Records
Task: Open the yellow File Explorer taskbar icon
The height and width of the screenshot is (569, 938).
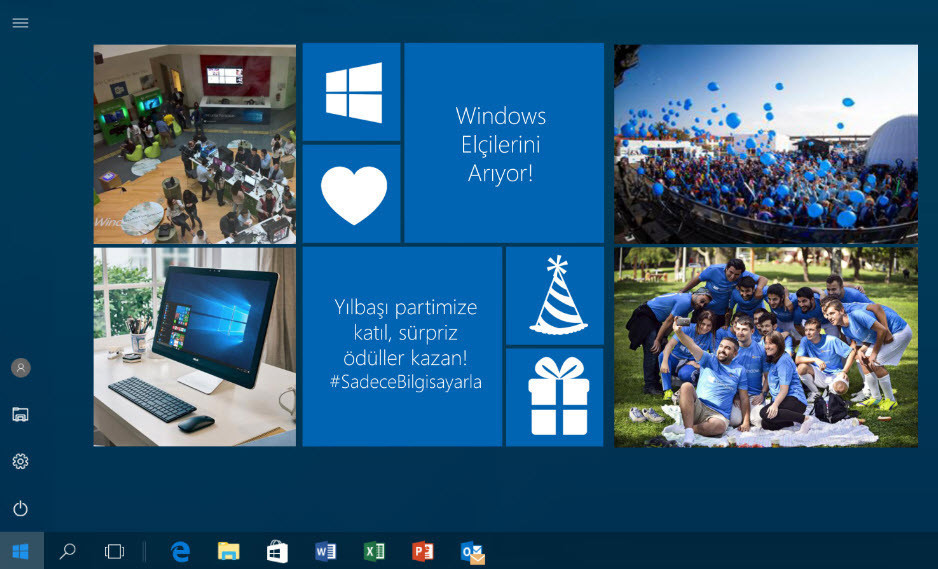Action: tap(229, 551)
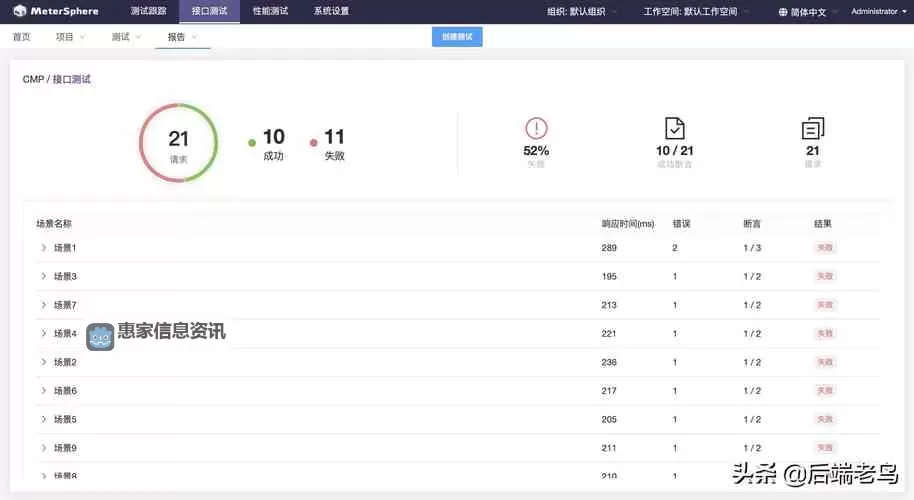Open the 测试跟踪 top menu
Viewport: 914px width, 500px height.
pyautogui.click(x=148, y=12)
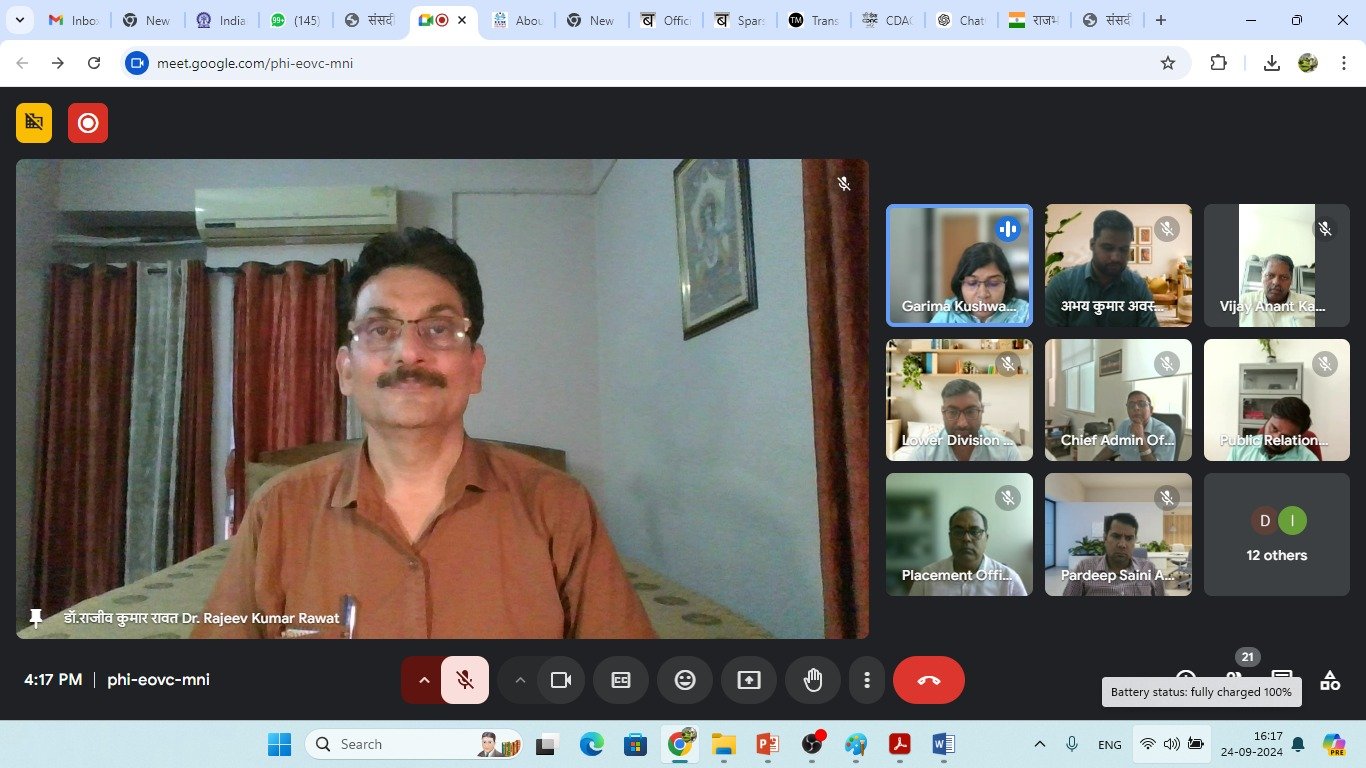
Task: Send a reaction with the emoji button
Action: (685, 680)
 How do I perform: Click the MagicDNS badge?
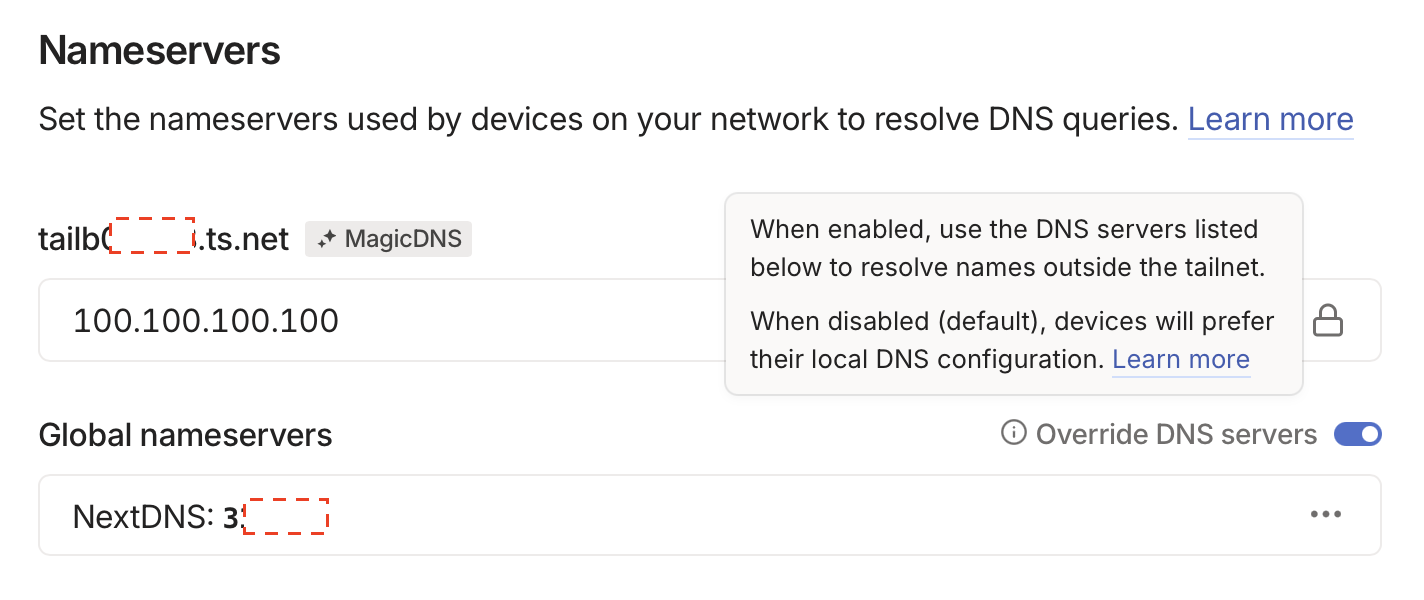point(388,238)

Objective
Count the lines in the listing that contain the string "width", treating uppercase and lowercase letters as different. Reply with the number alone.

Final answer
2